The umami flavor of the meat and vegetables are brought out nicely by the demi-glace sauce stewed for one week, tickling your taste buds with a subtle sweet-and-sour note.

Another popular choice is the omelet rice with chicken and shrimp for 1,450 yen, but really, any of the dishes are classic examples of Western-style Japanese cuisine and worth a try. Kurofune-tei sees about 150 to 200 guests on weekdays and even more during holidays.

The balance between lean and fatty is exquisite! Every bite is tender!

Kurofune-tei’s menu boasts another characteristic. Every dish is created to match white rice perfectly, further blending the unique tastes of Western and Japanese cuisine.

This is something that the restaurant is particularly proud of. On top of that, all ingredients are domestically produced, so this gourmet experience is healthy safe for everyone, from children to elders. That’s why Kurofune-tei is a popular choice among families and older Japanese people.

So while you might know your way around Western-style cuisine, go ahead and try Japan’s delectable take on it!

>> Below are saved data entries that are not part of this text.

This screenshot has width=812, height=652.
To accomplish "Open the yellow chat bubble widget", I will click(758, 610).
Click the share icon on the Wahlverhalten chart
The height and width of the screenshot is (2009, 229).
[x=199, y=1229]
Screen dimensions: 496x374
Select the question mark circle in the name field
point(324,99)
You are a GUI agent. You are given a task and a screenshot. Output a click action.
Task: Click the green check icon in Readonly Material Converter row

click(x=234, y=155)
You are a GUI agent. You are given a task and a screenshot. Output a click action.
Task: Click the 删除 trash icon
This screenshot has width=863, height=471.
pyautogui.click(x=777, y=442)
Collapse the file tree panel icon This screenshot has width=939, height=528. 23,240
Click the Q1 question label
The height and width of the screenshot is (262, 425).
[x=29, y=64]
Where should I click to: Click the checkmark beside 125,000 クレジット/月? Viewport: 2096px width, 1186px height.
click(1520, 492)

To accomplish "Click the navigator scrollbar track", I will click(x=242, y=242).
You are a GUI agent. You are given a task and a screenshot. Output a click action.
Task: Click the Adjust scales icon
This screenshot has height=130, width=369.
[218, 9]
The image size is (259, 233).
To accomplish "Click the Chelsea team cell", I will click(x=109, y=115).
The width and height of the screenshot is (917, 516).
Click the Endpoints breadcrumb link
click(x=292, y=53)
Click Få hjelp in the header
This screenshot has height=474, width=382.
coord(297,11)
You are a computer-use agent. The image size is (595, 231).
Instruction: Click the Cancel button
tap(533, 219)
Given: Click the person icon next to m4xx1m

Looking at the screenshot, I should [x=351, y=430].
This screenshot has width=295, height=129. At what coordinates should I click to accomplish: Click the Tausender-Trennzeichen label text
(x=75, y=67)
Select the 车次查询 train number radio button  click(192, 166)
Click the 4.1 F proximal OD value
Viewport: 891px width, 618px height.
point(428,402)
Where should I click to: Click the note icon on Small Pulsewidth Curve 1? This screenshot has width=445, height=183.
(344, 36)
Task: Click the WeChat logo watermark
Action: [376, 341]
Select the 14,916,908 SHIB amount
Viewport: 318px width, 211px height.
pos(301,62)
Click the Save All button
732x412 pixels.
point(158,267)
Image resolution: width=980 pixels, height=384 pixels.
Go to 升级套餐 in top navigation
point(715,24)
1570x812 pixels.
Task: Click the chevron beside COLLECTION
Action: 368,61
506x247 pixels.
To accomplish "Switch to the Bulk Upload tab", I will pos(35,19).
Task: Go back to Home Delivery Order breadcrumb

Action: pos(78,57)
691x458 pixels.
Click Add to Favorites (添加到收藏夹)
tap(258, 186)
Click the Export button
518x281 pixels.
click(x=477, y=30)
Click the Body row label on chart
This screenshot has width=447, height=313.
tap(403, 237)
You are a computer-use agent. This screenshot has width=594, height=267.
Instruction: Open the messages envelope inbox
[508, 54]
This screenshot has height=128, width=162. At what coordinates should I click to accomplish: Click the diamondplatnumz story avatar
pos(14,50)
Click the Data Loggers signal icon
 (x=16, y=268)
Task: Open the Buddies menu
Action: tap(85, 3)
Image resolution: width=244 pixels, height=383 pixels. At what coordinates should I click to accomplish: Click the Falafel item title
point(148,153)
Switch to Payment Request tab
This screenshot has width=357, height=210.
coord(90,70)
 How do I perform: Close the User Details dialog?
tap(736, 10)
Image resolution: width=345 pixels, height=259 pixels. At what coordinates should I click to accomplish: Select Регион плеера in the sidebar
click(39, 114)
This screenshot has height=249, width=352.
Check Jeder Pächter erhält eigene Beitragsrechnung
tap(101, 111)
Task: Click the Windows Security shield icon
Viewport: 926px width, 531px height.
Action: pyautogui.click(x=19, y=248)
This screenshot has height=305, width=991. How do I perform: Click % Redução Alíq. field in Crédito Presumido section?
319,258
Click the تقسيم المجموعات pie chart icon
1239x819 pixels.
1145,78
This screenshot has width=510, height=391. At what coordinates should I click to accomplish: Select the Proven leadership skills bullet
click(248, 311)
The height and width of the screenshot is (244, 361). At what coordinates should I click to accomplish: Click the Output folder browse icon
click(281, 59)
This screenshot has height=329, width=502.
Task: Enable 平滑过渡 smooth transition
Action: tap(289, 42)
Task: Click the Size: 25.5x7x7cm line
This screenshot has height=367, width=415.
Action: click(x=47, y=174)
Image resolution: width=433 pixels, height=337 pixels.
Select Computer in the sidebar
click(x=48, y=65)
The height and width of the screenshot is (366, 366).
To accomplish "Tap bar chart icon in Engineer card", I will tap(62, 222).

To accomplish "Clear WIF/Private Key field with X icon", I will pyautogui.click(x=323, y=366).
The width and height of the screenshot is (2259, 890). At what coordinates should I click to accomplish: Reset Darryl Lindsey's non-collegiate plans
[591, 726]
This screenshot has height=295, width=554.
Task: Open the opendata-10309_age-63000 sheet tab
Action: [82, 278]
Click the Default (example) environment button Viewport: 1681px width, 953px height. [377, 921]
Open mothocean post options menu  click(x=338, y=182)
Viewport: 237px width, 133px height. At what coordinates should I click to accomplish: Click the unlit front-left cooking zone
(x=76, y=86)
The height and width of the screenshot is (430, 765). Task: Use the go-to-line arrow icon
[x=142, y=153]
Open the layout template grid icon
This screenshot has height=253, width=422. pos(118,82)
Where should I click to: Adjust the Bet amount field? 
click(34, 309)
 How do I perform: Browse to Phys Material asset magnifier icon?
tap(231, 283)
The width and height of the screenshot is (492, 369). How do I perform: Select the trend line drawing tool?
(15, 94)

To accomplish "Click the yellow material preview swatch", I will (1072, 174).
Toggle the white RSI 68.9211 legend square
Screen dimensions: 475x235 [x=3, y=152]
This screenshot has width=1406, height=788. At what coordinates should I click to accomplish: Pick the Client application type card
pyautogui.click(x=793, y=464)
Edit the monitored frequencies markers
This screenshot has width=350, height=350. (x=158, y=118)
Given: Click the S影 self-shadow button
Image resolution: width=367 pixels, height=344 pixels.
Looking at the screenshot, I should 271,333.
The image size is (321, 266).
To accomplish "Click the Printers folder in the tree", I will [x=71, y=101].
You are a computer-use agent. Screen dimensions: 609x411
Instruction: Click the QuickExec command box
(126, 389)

*All prices are without tax.

  • Kurofunetei
    Has COVID-19 measures
    • Address Chrysanthemum shop Building 4F,2-13-13, Ueno, Taito-ku, Tokyo, 110-0005
      View Map
    • Nearest Station Keisei Ueno Station (Keisei Main Line / Narita SKY ACCESS Line)
    • Phone Number 03-3837-1617

Whether it is traditional sukiyaki or another Japanese-style food, there are exclusive ancestral recipes and persistences in each store - passed down over four or more generations. Be sure to drop by at least one of these treasures during your Japan stay!

*The above information is as of June 2018.
*Product prices and information are subject to change.

*This information is from the time of this article's publication.
*Prices and options mentioned are subject to change.
*Unless stated otherwise, all prices include tax.